Prayer is as natural to my spiritual life as eating is to my physical existence. Hunger pangs tell me when and how much I have to eat. Uneasiness in my spirit tells me when to calm down and seek quiet and solitude in prayers. A feeling of emptiness tells me when to stop and fill up on spiritual energy to keep me going on my journey. Pain and suffering tell me when to stop and see which direction I am being challenged to grow, to go and eventually to glow. Suffering is never desirable but it is through suffering I become aware of the empty holes in my life and fill them with God’s grace. My faith in Christ has always taught me of the salvific potential there is in suffering. Mother Teresa has often been faulted at romanticizing and glorifying suffering. But that is the whole idea of Christianity being born and borne out of the cross.
In prayer, I become more sharply aware of who I am, who my God is, and the relationships in my life that prod and push me along in my life journey. I do not know what or when the end is. But in prayer, I get a glimmer of what the future holds for me. In prayer, I am strengthened in my Faith, which has been my response to a call and invitation to a relationship with Him who brought me into this world through my parents and sustains me through the people He has sent into my life.
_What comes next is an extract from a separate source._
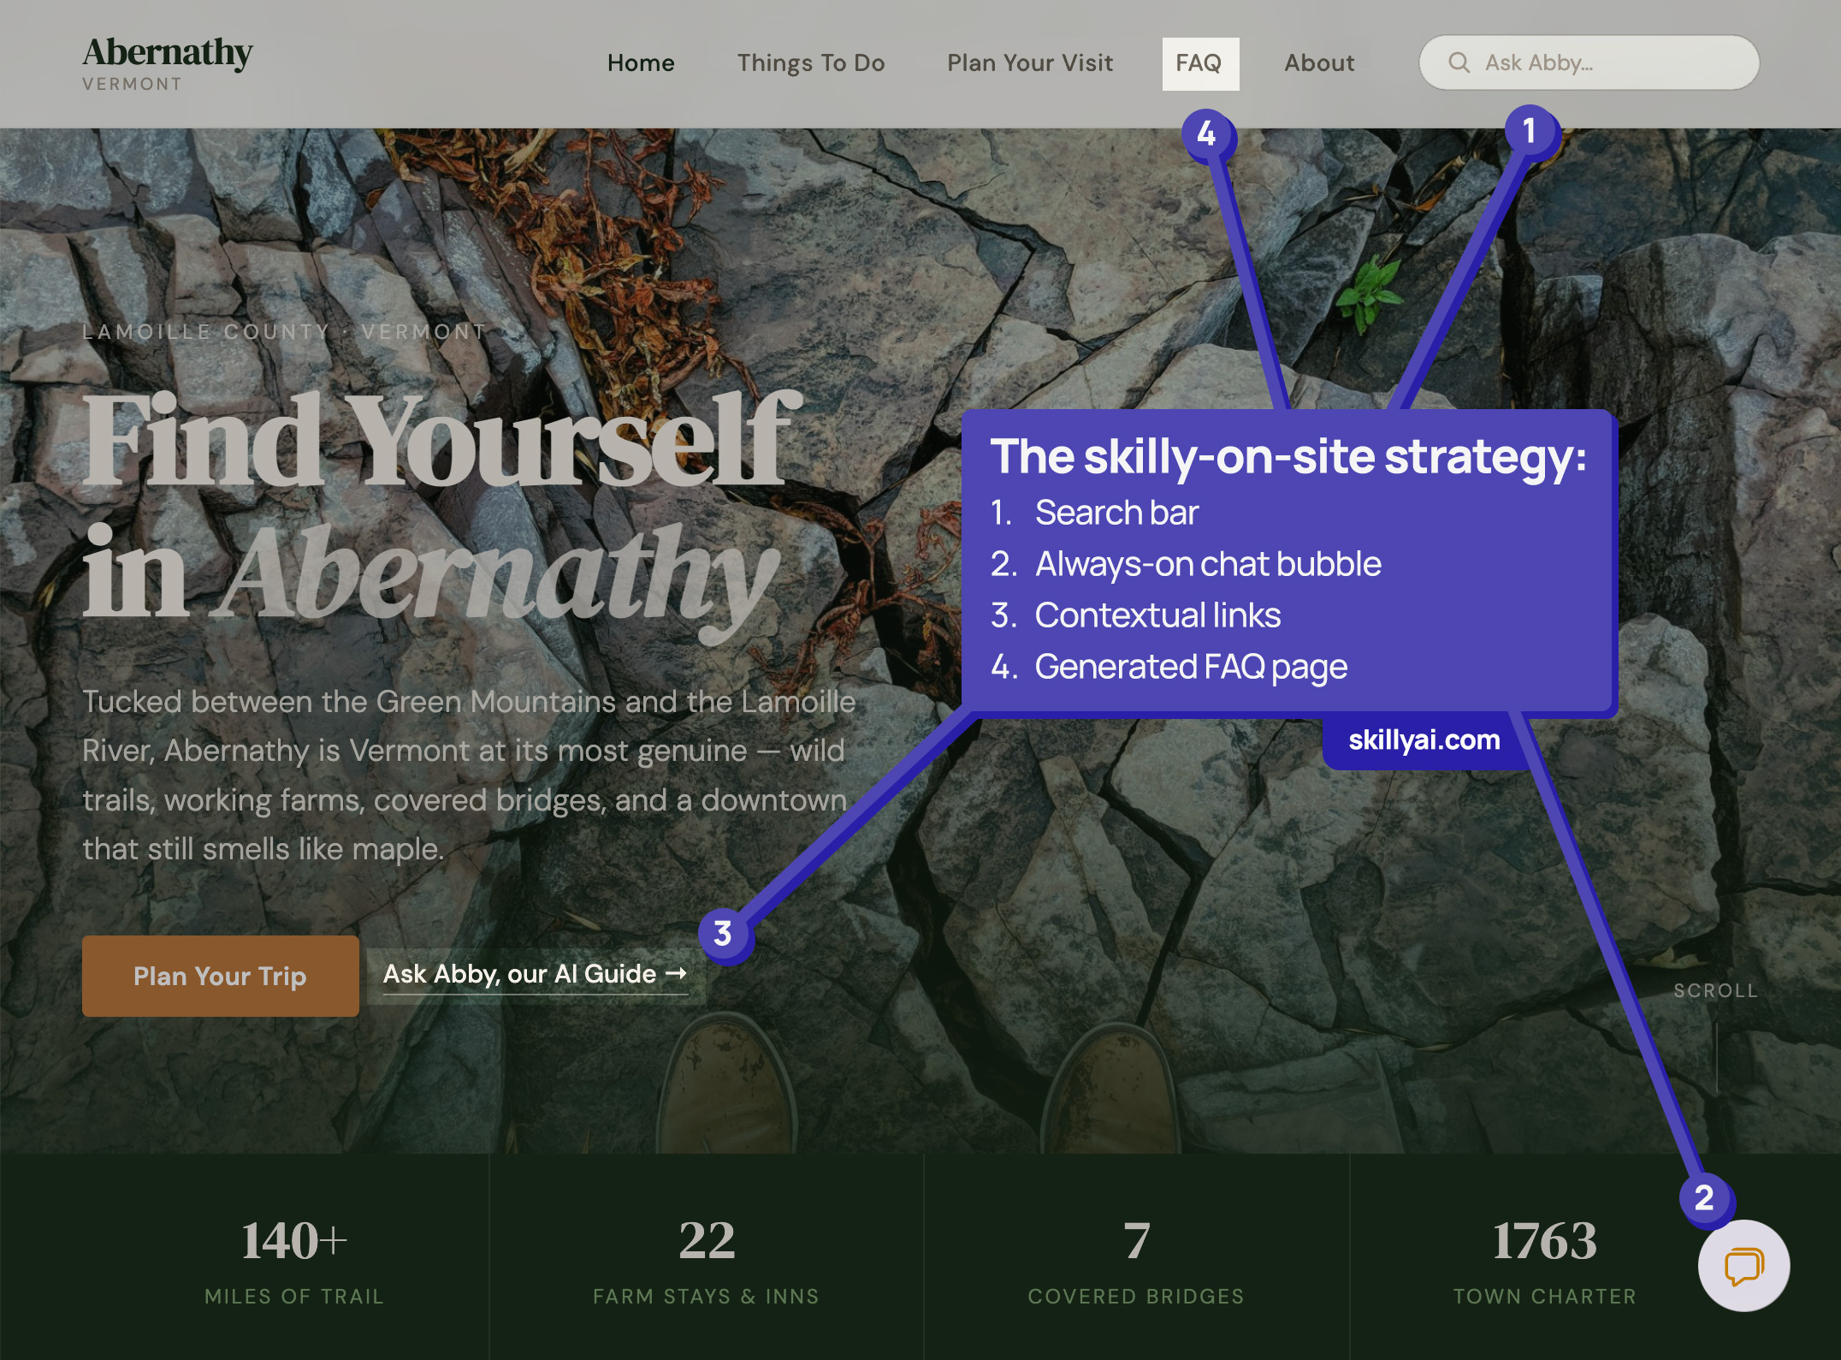The height and width of the screenshot is (1360, 1841).
Task: Open the floating chat bubble icon
Action: tap(1743, 1266)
Once when Jesus was praying alone, with only the disciples near him, he asked them, ‘Who do the crowds say that I am?’ They answered, ‘John the Baptist; but others, Elijah; and still others, that one of the ancient prophets has arisen.’ He said to them, ‘But who do you say that I am?’ Peter answered, ‘The Messiah of God.’ He sternly ordered and commanded them not to tell anyone, saying, ‘The Son of Man must undergo great suffering, and be rejected by the elders, chief priests, and scribes, and be killed, and on the third day be raised.’